Best regards  --- Marc





From: hmec...@googlegroups.com [hmec...@googlegroups.com] on behalf of domini...@gmail.com [domini...@gmail.com]
Sent: 07 October 2017 08:18
To: hmecology: Hierarchical Modeling in Ecology
Subject: Re: Extreme RAM usage in multi-species occupancy model

kkellner

unread,
Oct 7, 2017, 10:34:06 AM10/7/17
to hmecology: Hierarchical Modeling in Ecology
Maxwell's solution is better than mine because it should completely get rid of all "unimportant" entries in the array, whereas mine would just reduce them.
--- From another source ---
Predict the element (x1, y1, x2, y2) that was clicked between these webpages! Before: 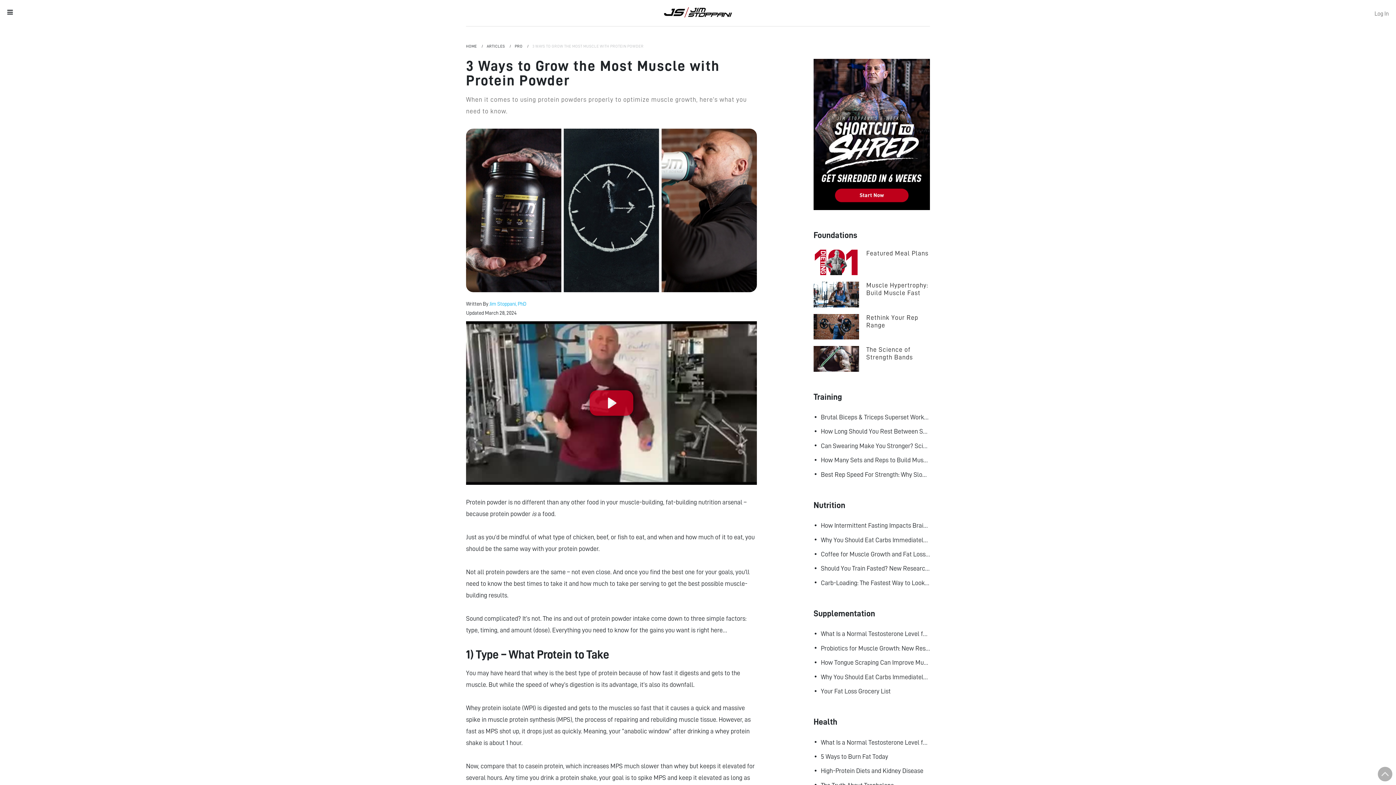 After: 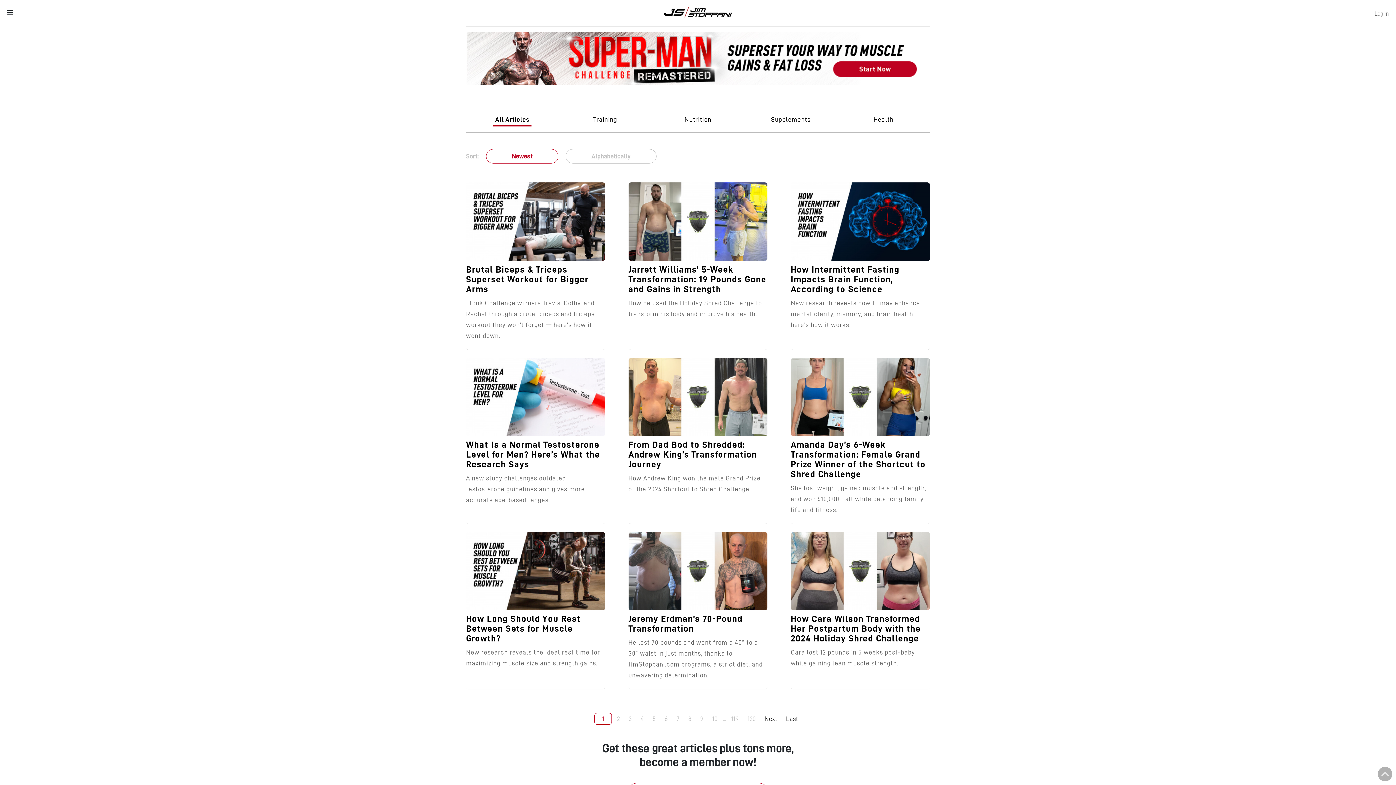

It might take a bit longer to setup / reformat covariates but given how long the model takes to run it's probably worthwhile!

Ken

Jesse Whittington

unread,
Oct 7, 2017, 10:46:39 AM10/7/17
to Kery Marc, domini...@gmail.com, hmecology: Hierarchical Modeling in Ecology
Another option with ragged arrays is to change the observation data and associated covariates into long format and use indices for species, site.id, and the latent state.  I have not compared speeds to know if it is faster.

for (i in 1:n.obs){  # loop over all observations that are in long format
  logit(p[i]) <- lp[species.id[i]] + beta1[species.id[i]] * Ju[i] + beta2[species.id[i]]*Hr[i] + beta3[species.id[i]]*Rd[i]
  Y[i] ~ dbern(p[i] * z[sited.id[i], species.id[i]])
}

Jesse

To unsubscribe from this group and stop receiving emails from it, send an email to hmecology+unsubscribe@googlegroups.com.

--
*** Three hierarchical modeling email lists ***
(1) unmarked: for questions specific to the R package unmarked
(2) SCR: for design and Bayesian or non-bayesian analysis of spatial capture-recapture
(3) HMecology (this list): for everything else, especially material covered in the books by Royle & Dorazio (2008), Kéry & Schaub (2012), Kéry & Royle (2015)
---
You received this message because you are subscribed to the Google Groups "hmecology: Hierarchical Modeling in Ecology" group.
To unsubscribe from this group and stop receiving emails from it, send an email to hmecology+unsubscribe@googlegroups.com.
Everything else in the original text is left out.